(Task list):
**A)** In the call transcript, what title does Tom Elsener give for himself?
**B)** Repeat the call transcript word for word between "No, that makes" and "is now open.", inclusive.

(Excerpt to read):

»»

No, that makes sense, Glenn. Thank you, and I won't bump up the estimate too quickly.
Thank you. One moment for our next question. Our next question comes from Scott Hanold of RBC Capital Markets. Your line is now open.
Hey, guys. Good morning. Tom, you had mentioned a little bit earlier about the advantage of the midstream and how that's helped some of the well performance. You know, 1Q23 did have pretty strong performance. Can you give a little more color on the advantage that midstream has provided you? As you guys connect all the systems, I think that's gonna be, what, by early next year. You know, how does that provide you better flexibility in stronger flow assurance and performance?
Sure, Scott. Yeah, thanks for the question. This is Tom Elsener, EVP of Reservoir Engineering. I'll start, and then I'll pass it over to Brian Willey. You know, I think that the team kind of all around, you know, when we were designing the State Line development, I think they looked at it as a unique opportunity to design all of the infrastructure kind of from the ground up. You know, and Glenn Stetson has a lot to, you know, a lot of credit to that as well.

««

(Provided material):
»»

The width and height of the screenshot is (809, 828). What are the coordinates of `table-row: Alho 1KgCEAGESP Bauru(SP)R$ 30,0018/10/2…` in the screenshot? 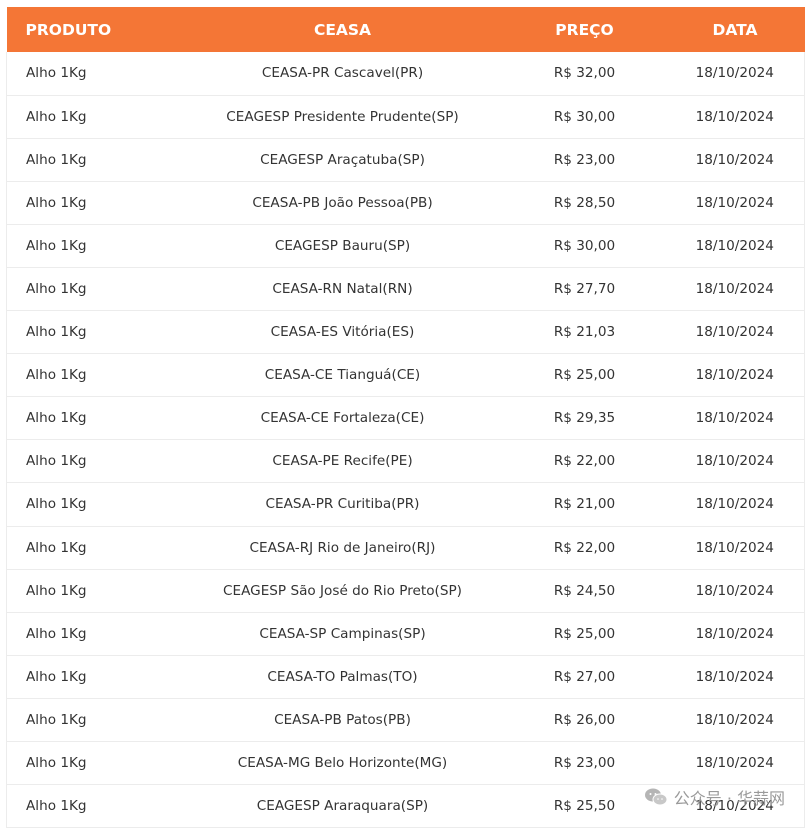 It's located at (406, 246).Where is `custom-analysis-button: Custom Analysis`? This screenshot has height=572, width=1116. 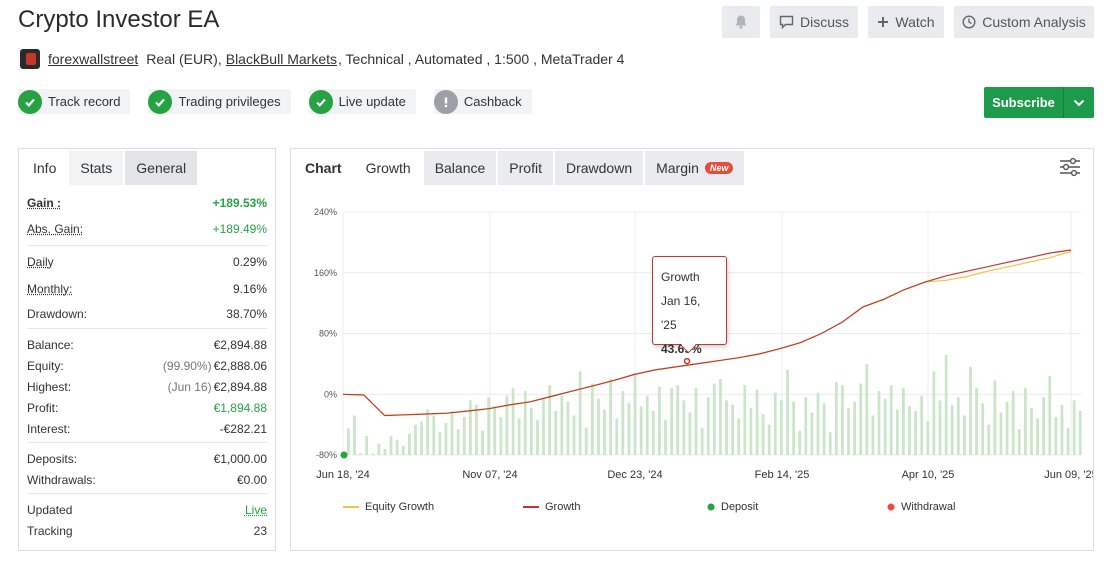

««

(Answers to the problems):
**A)** EVP of Reservoir Engineering

**B)**
No, that makes sense, Glenn. Thank you, and I won't bump up the estimate too quickly.
Thank you. One moment for our next question. Our next question comes from Scott Hanold of RBC Capital Markets. Your line is now open.